A continuous function is one that can be drawn in one continuous stroke, never lifting pen or pencil from the paper during the drawing.
Polynomials, such as the one in Figure \(\PageIndex{9}\), are continuous functions.
Unfortunately, a rational function with vertical asymptote(s) is not a continuous function. First, you have to lift your pen at points where the denominator is zero, because the function is undefined at these points. Secondly, it’s not uncommon to have to jump from positive infinity to negative infinity (or vice-versa) when crossing a vertical asymptote. When this happens, we have to lift our pen and shift it before continuing with our drawing.
However, the graphing calculator does not know how to do this “lifting” of the pen near vertical asymptotes.
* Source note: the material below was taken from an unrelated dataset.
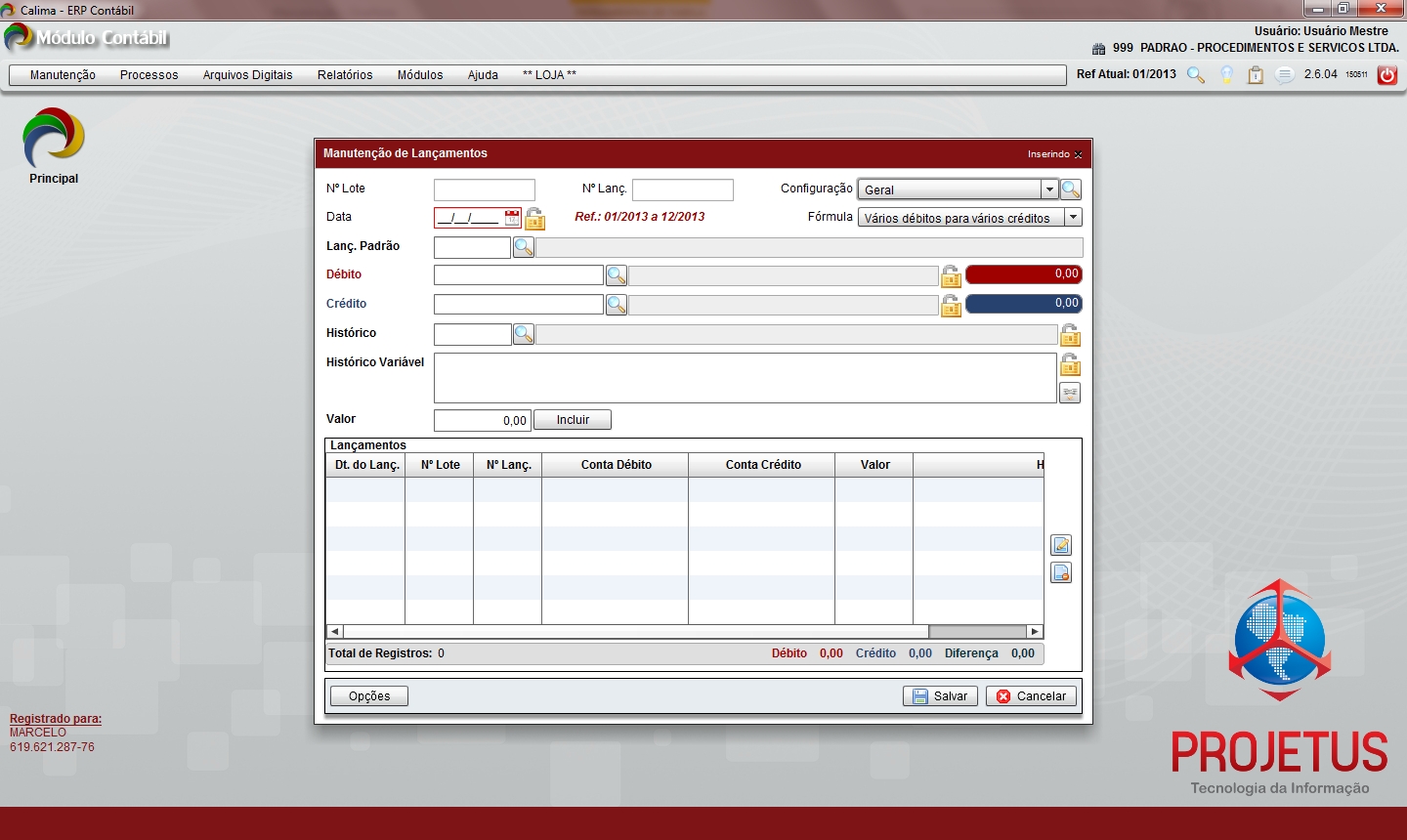Open the lightbulb tips icon
This screenshot has height=840, width=1407.
[x=1226, y=75]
The graphing calculator only knows one technique, plot a point, then connect it with a segment to the last point plotted, move an incremental distance and repeat. Consequently, when the graphing calculator crosses a vertical asymptote where there is a shift from one type of infinity to another (e.g., from positive to negative), the calculator draws a “false line” of connection, one that it should not draw. Let’s demonstrate this aberration with an example.
Example \(\PageIndex{4}\)
Use a graphing calculator to draw the graph of the rational function in Example \(\PageIndex{3}\).
Solution
Load the equation into your calculator, as shown in Figure \(\PageIndex{10}\)(a). Set the window as shown in Figure \(\PageIndex{10}\)(b), then push the GRAPH button to draw the graph shown in Figure \(\PageIndex{10}\)(c). Results may differ on some calculators, but in our case, note the “false line” drawn from the top of the screen to the bottom, attempting to “connect” the two branches of the hyperbola.
Some might rejoice and claim, “Hey, my graphing calculator draws vertical asymptotes.” However, before you get too excited, note that in Figure \(\PageIndex{8}\) the vertical asymptote should occur at exactly x = 4. If you look very carefully at the “vertical line” in Figure \(\PageIndex{10}\)(c), you’ll note that it just misses the tick mark at x = 4. This “vertical line” is a line that the calculator should not draw. The calculator is attempting to draw a continuous function where one doesn’t exist.
One possible workaround is to press the MODE button on your keyboard, which opens the menu shown in Figure \(\PageIndex{11}\)(a). Use the arrow keys to highlight DOT instead of CONNECTED and press the ENTER key to make the selection permanent. Press the GRAPH button to draw the graph in Figure \(\PageIndex{11}\)(b).
This “dot mode” on your calculator calculates the next point on the graph and plots the point, but it does not connect it with a line segment to the previously plotted point. This mode is useful in demonstrating that the vertical line in Figure \(\PageIndex{10}\)(c) is not really part of the graph, but we lose some parts of the graph we’d really like to see. Compromise is in order.
This example clearly shows that intelligent use of the calculator is a required component of this course. The calculator is not simply a “black box” that automatically does what you want it to do. In particular, when you are drawing rational functions, it helps to know ahead of time the placement of the vertical asymptotes. Knowledge of the asymptotes, coupled with what you see on your calculator screen, should enable you to draw a graph as accurate as that shown in Figure \(\PageIndex{8}\).
Gentle reminder. You’ll want to set your calculator back in “connected mode.” To do this, press the MODE button on your keyboard to open the menu in Figure \(\PageIndex{10}\)(a) once again. Use your arrow keys to highlight CONNECTED, then press the ENTER key to make the selection permanent.